__Extracted data entries__

--------

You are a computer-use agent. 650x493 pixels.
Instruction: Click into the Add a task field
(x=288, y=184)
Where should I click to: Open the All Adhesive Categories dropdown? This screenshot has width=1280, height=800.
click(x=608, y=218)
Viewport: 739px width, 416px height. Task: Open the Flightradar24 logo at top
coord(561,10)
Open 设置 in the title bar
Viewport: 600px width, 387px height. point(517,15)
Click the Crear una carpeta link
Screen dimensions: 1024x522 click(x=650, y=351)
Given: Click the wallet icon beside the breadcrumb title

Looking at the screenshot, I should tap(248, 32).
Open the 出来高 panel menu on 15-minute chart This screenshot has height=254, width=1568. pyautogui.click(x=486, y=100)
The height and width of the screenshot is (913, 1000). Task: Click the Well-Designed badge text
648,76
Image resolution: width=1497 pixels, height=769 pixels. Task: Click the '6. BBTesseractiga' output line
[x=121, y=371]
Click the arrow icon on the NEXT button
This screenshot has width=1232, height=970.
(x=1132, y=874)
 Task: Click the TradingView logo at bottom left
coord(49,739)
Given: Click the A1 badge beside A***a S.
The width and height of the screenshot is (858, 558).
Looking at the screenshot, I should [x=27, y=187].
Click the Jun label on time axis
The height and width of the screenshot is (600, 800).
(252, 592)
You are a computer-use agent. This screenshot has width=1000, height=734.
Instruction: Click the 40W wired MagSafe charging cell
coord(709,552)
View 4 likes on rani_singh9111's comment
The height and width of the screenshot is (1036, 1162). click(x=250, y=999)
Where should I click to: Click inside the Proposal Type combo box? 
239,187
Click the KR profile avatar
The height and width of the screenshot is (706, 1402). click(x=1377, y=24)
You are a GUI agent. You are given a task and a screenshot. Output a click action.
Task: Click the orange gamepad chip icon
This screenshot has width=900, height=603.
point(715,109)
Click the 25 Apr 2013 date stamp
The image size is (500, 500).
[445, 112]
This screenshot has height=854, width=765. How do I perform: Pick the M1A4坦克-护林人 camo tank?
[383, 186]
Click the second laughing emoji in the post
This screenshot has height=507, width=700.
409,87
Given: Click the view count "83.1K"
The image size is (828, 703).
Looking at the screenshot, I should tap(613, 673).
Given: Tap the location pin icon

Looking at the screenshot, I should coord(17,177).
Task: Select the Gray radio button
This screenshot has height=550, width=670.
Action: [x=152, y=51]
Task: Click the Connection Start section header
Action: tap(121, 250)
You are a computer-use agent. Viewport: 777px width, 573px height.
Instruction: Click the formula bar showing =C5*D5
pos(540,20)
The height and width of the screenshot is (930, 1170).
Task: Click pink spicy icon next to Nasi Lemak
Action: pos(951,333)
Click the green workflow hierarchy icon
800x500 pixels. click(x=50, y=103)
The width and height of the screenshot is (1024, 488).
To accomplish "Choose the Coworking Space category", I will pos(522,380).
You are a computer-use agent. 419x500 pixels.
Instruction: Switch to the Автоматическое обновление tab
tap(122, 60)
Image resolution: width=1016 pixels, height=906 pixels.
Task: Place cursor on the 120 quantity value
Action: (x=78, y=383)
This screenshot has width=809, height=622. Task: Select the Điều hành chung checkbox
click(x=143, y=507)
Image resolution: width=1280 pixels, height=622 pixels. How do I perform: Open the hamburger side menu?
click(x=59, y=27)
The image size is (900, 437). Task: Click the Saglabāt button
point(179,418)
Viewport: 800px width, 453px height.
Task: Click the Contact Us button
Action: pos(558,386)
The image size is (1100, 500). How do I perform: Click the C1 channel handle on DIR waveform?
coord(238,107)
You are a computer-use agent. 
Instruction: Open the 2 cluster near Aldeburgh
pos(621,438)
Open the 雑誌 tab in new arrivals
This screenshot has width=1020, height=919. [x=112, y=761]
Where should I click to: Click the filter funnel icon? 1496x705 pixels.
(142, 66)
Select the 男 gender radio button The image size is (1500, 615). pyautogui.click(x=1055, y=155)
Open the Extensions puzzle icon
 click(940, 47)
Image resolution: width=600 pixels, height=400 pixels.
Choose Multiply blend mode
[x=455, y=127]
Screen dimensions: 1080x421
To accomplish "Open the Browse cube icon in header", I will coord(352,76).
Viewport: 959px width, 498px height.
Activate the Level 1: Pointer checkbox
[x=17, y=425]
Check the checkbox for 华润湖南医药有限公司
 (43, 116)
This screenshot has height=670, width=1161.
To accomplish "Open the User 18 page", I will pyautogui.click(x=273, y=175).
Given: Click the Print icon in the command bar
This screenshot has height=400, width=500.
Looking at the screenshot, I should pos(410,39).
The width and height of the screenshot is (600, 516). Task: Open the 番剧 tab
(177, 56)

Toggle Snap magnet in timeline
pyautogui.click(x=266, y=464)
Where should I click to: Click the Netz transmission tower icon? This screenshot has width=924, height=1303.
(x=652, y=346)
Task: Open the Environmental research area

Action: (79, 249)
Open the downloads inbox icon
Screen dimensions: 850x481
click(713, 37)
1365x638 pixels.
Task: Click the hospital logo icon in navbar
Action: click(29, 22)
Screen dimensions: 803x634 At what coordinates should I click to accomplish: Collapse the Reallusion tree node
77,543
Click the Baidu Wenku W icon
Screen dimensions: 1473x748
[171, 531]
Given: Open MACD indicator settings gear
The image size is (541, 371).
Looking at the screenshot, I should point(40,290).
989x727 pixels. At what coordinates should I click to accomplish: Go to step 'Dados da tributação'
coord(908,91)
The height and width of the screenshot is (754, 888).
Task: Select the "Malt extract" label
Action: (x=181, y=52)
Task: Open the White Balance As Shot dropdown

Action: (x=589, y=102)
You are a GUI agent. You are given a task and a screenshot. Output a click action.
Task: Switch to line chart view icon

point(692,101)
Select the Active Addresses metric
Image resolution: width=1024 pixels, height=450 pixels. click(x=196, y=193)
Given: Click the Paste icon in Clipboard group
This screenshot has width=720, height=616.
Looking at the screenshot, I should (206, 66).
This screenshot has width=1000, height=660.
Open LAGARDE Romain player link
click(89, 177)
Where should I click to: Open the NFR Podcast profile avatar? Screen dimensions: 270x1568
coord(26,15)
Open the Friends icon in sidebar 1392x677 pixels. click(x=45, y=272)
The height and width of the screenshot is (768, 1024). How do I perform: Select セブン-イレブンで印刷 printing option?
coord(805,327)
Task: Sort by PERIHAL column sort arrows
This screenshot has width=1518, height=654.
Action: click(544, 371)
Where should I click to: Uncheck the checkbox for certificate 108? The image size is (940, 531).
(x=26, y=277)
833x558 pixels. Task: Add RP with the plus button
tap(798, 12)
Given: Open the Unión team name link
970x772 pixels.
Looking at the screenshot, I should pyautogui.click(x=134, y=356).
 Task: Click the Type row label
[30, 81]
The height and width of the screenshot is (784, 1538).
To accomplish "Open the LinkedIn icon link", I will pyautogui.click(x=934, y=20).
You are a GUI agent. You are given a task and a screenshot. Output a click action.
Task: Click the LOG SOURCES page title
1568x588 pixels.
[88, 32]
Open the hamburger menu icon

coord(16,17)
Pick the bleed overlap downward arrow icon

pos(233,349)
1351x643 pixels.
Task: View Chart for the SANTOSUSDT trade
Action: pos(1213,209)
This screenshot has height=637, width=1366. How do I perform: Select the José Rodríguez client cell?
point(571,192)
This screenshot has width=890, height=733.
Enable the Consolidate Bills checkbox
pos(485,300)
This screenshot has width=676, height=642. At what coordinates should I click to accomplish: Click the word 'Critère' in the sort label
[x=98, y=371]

--------

__WHAT THE TASK ASKS__
All entries shown above should be printed again exactly.

__THE COMPLETED TASK__
You are a computer-use agent. 650x493 pixels.
Instruction: Click into the Add a task field
(x=288, y=184)
Where should I click to: Open the All Adhesive Categories dropdown? This screenshot has width=1280, height=800.
click(x=608, y=218)
Viewport: 739px width, 416px height. Task: Open the Flightradar24 logo at top
coord(561,10)
Open 设置 in the title bar
Viewport: 600px width, 387px height. point(517,15)
Click the Crear una carpeta link
Screen dimensions: 1024x522 click(x=650, y=351)
Given: Click the wallet icon beside the breadcrumb title

Looking at the screenshot, I should tap(248, 32).
Open the 出来高 panel menu on 15-minute chart This screenshot has height=254, width=1568. pyautogui.click(x=486, y=100)
The height and width of the screenshot is (913, 1000). Task: Click the Well-Designed badge text
648,76
Image resolution: width=1497 pixels, height=769 pixels. Task: Click the '6. BBTesseractiga' output line
[x=121, y=371]
Click the arrow icon on the NEXT button
This screenshot has width=1232, height=970.
(x=1132, y=874)
 Task: Click the TradingView logo at bottom left
coord(49,739)
Given: Click the A1 badge beside A***a S.
The width and height of the screenshot is (858, 558).
Looking at the screenshot, I should [x=27, y=187].
Click the Jun label on time axis
The height and width of the screenshot is (600, 800).
(252, 592)
You are a computer-use agent. This screenshot has width=1000, height=734.
Instruction: Click the 40W wired MagSafe charging cell
coord(709,552)
View 4 likes on rani_singh9111's comment
The height and width of the screenshot is (1036, 1162). click(x=250, y=999)
Where should I click to: Click inside the Proposal Type combo box? 
239,187
Click the KR profile avatar
The height and width of the screenshot is (706, 1402). click(x=1377, y=24)
You are a GUI agent. You are given a task and a screenshot. Output a click action.
Task: Click the orange gamepad chip icon
This screenshot has width=900, height=603.
point(715,109)
Click the 25 Apr 2013 date stamp
The image size is (500, 500).
[445, 112]
This screenshot has height=854, width=765. How do I perform: Pick the M1A4坦克-护林人 camo tank?
[383, 186]
Click the second laughing emoji in the post
This screenshot has height=507, width=700.
409,87
Given: Click the view count "83.1K"
The image size is (828, 703).
Looking at the screenshot, I should tap(613, 673).
Given: Tap the location pin icon

Looking at the screenshot, I should coord(17,177).
Task: Select the Gray radio button
This screenshot has height=550, width=670.
Action: [x=152, y=51]
Task: Click the Connection Start section header
Action: tap(121, 250)
You are a computer-use agent. Viewport: 777px width, 573px height.
Instruction: Click the formula bar showing =C5*D5
pos(540,20)
The height and width of the screenshot is (930, 1170).
Task: Click pink spicy icon next to Nasi Lemak
Action: pos(951,333)
Click the green workflow hierarchy icon
800x500 pixels. click(x=50, y=103)
The width and height of the screenshot is (1024, 488).
To accomplish "Choose the Coworking Space category", I will pos(522,380).
You are a computer-use agent. 419x500 pixels.
Instruction: Switch to the Автоматическое обновление tab
tap(122, 60)
Image resolution: width=1016 pixels, height=906 pixels.
Task: Place cursor on the 120 quantity value
Action: (x=78, y=383)
This screenshot has width=809, height=622. Task: Select the Điều hành chung checkbox
click(x=143, y=507)
Image resolution: width=1280 pixels, height=622 pixels. How do I perform: Open the hamburger side menu?
click(x=59, y=27)
The image size is (900, 437). Task: Click the Saglabāt button
point(179,418)
Viewport: 800px width, 453px height.
Task: Click the Contact Us button
Action: pos(558,386)
The image size is (1100, 500). How do I perform: Click the C1 channel handle on DIR waveform?
coord(238,107)
You are a computer-use agent. 
Instruction: Open the 2 cluster near Aldeburgh
pos(621,438)
Open the 雑誌 tab in new arrivals
This screenshot has width=1020, height=919. [x=112, y=761]
Where should I click to: Click the filter funnel icon? 1496x705 pixels.
(142, 66)
Select the 男 gender radio button The image size is (1500, 615). pyautogui.click(x=1055, y=155)
Open the Extensions puzzle icon
 click(940, 47)
Image resolution: width=600 pixels, height=400 pixels.
Choose Multiply blend mode
[x=455, y=127]
Screen dimensions: 1080x421
To accomplish "Open the Browse cube icon in header", I will coord(352,76).
Viewport: 959px width, 498px height.
Activate the Level 1: Pointer checkbox
[x=17, y=425]
Check the checkbox for 华润湖南医药有限公司
 (43, 116)
This screenshot has height=670, width=1161.
To accomplish "Open the User 18 page", I will pyautogui.click(x=273, y=175).
Given: Click the Print icon in the command bar
This screenshot has height=400, width=500.
Looking at the screenshot, I should pos(410,39).
The width and height of the screenshot is (600, 516). Task: Open the 番剧 tab
(177, 56)

Toggle Snap magnet in timeline
pyautogui.click(x=266, y=464)
Where should I click to: Click the Netz transmission tower icon? This screenshot has width=924, height=1303.
(x=652, y=346)
Task: Open the Environmental research area

Action: (79, 249)
Open the downloads inbox icon
Screen dimensions: 850x481
click(713, 37)
1365x638 pixels.
Task: Click the hospital logo icon in navbar
Action: click(29, 22)
Screen dimensions: 803x634 At what coordinates should I click to accomplish: Collapse the Reallusion tree node
77,543
Click the Baidu Wenku W icon
Screen dimensions: 1473x748
[171, 531]
Given: Open MACD indicator settings gear
The image size is (541, 371).
Looking at the screenshot, I should point(40,290).
989x727 pixels. At what coordinates should I click to accomplish: Go to step 'Dados da tributação'
coord(908,91)
The height and width of the screenshot is (754, 888).
Task: Select the "Malt extract" label
Action: (x=181, y=52)
Task: Open the White Balance As Shot dropdown

Action: (x=589, y=102)
You are a GUI agent. You are given a task and a screenshot. Output a click action.
Task: Switch to line chart view icon

point(692,101)
Select the Active Addresses metric
Image resolution: width=1024 pixels, height=450 pixels. click(x=196, y=193)
Given: Click the Paste icon in Clipboard group
This screenshot has width=720, height=616.
Looking at the screenshot, I should (206, 66).
This screenshot has width=1000, height=660.
Open LAGARDE Romain player link
click(89, 177)
Where should I click to: Open the NFR Podcast profile avatar? Screen dimensions: 270x1568
coord(26,15)
Open the Friends icon in sidebar 1392x677 pixels. click(x=45, y=272)
The height and width of the screenshot is (768, 1024). How do I perform: Select セブン-イレブンで印刷 printing option?
coord(805,327)
Task: Sort by PERIHAL column sort arrows
This screenshot has width=1518, height=654.
Action: click(544, 371)
Where should I click to: Uncheck the checkbox for certificate 108? The image size is (940, 531).
(x=26, y=277)
833x558 pixels. Task: Add RP with the plus button
tap(798, 12)
Given: Open the Unión team name link
970x772 pixels.
Looking at the screenshot, I should pyautogui.click(x=134, y=356).
 Task: Click the Type row label
[30, 81]
The height and width of the screenshot is (784, 1538).
To accomplish "Open the LinkedIn icon link", I will pyautogui.click(x=934, y=20).
You are a GUI agent. You are given a task and a screenshot. Output a click action.
Task: Click the LOG SOURCES page title
1568x588 pixels.
[88, 32]
Open the hamburger menu icon

coord(16,17)
Pick the bleed overlap downward arrow icon

pos(233,349)
1351x643 pixels.
Task: View Chart for the SANTOSUSDT trade
Action: pos(1213,209)
This screenshot has height=637, width=1366. How do I perform: Select the José Rodríguez client cell?
point(571,192)
This screenshot has width=890, height=733.
Enable the Consolidate Bills checkbox
pos(485,300)
This screenshot has width=676, height=642. At what coordinates should I click to accomplish: Click the word 'Critère' in the sort label
[x=98, y=371]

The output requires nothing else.